Shareholders Number of
shares
Percentage
held
Voting rights Date of noti-
fication
AFICO
L-1650 Luxembourq
9.976 9.97% 9.78% 18-12-2019
Financière Privée Holding SA
L-1650 Luxembourg
79,505* 79.43% 79.80% 18-12-2019
Hubert Fabri
CH-1659 Rougemont
100 0.10% 0.10% 18-12-2019

* 79,405 ordinary shares and 100 preference shares

d) special controlling rights attached to shares and the names of the party entitled thereto

With the exception of the resolutions to appoint a managing director and to adopt the annual accounts, all resolutions of the general meeting require the approval of the meeting of holders of preference shares. To the extent the approval is requested in view of a proposal to resolve to dissolve the company, the approval should be obtained prior to the adoption of the resolution by the general meeting.

e) The mechanism of control of an arrangement, that awards rights to employees to purchase or acquire shares in the capital of the company or a subsidiary thereof, if such control is not exercised directly by the employees

Not applicable: the company does not have an employee share participation plan nor an employee share option plan.

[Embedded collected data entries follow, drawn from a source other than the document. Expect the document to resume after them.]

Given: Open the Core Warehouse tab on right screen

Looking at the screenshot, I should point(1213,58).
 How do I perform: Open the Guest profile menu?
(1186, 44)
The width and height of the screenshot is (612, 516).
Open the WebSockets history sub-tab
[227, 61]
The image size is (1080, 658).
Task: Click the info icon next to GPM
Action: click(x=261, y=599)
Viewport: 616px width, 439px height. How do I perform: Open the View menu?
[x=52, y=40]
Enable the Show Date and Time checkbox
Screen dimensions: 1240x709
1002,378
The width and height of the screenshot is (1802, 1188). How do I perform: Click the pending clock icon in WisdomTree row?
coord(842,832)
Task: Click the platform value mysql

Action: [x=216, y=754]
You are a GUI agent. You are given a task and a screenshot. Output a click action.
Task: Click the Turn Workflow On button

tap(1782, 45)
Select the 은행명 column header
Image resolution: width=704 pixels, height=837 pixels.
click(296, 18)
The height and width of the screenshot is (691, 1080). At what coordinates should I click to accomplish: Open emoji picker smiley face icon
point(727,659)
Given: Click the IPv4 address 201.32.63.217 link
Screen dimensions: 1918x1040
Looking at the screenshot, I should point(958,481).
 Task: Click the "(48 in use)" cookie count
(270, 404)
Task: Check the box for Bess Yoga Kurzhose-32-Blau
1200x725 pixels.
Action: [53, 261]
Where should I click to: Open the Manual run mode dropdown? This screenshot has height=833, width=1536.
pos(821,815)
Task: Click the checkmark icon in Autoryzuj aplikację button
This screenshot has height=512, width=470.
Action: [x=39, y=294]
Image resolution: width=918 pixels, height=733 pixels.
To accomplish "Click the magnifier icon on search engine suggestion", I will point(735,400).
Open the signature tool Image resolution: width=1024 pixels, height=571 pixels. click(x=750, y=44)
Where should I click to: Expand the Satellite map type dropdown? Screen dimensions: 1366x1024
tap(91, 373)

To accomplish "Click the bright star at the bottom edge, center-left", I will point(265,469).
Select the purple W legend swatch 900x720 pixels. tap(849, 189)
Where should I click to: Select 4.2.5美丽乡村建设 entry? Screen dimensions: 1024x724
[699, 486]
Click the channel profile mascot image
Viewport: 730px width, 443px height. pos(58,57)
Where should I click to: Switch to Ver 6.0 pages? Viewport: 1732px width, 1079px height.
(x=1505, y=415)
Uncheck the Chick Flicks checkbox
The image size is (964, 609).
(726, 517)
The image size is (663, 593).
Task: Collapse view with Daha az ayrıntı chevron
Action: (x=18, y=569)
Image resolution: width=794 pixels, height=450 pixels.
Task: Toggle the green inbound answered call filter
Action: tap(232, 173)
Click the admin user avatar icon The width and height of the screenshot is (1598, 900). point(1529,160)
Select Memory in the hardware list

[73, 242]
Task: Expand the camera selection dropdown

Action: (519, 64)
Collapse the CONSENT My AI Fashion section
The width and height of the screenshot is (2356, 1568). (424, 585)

f) Each limitation of voting rights, terms for exercising voting rights and the issuance, with cooperation of the company, of depositary receipts for shares

Not applicable: since there are no depositary receipts issued with the cooperation of the company there are no limitations on the exercising of voting rights thereon, the

periods involved therewith and the issuance of such depositary receipts either

g) Each agreement with a shareholder, to the extent known to the company, that may limit (i) the transfer of shares or depositary receipts for shares or (ii) voting rights

Not applicable: the company is not aware of any agreement with a shareholder, that may result in a restriction in the transfer of shares or depositary receipts for shares issued with the cooperation of the company or in a limitation of voting rights.

h) The provisions on the appointment and dismissal of managing and supervisory directors and the amendment of the company's articles of association

The managing directors shall be appointed by the general meeting on the binding nomination of the meeting of the holders of preference shares. The company currently has no supervisory board. The general meeting may pass a resolution to amend the articles of association with a majority of two thirds of the votes cast in a meeting in which at least half of the issued capital is present or represented.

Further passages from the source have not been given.